In general we're trying to support roaming that allows changes to be
synced during the use of the application but also does wholesale
transfer at the beginning and the end. To do this we'll keep a list of
persistent resources around and where they come from--you could
conceivably add more persistent resources to the list.


The basic architecture is, we have a "sync master" that keeps a list of
resources (the actual in-memory data or pointers to it) and the data
sources they must be mirrored to (the user's FTP server, for example).
On startup each of these resources are brought down; on shutdown they
are sent up; in between the user can choose to synchronize them.

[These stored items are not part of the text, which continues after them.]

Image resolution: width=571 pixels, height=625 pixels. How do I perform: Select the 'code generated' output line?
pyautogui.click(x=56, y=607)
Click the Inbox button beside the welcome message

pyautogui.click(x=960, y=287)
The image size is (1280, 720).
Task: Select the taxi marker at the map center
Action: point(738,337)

As to
storage format, the resources and data sources decide amongst themselves
how the data will be stored in the server. The syncmaster just gets
them together and tells them which direction to transfer. This allows
us to work generically with FTP or HTTPS while storing things very
specifically in ACAP.

The way the syncmaster stores the list of resources and how they are
identified remotely and locally is an important point--you have to be
able to mirror resources on the disk even if they come from ACAP, so
that the user can still work offline. So here's how things are stored
and identified.

The resource broker is a list of resource entries, each with a name,
pointer to resource object, and pointer to data source, and a flags
identifying whether the resource should be mirrored to disk. The name
uniquely identifies the resource and is also the name that will be used
as the filename on the disk or on file-based protocols (ftp and http).
"prefs.js" or "bookmarks.html" would be names of two of our more
prominent resources. Dynamic resources can be created and given any
name they want--my dynamic bookmark folder idea could do
"bookmarks/folder_name.html" or some such thing--and they can be written
to disk or not depending on the flag mentioned earlier.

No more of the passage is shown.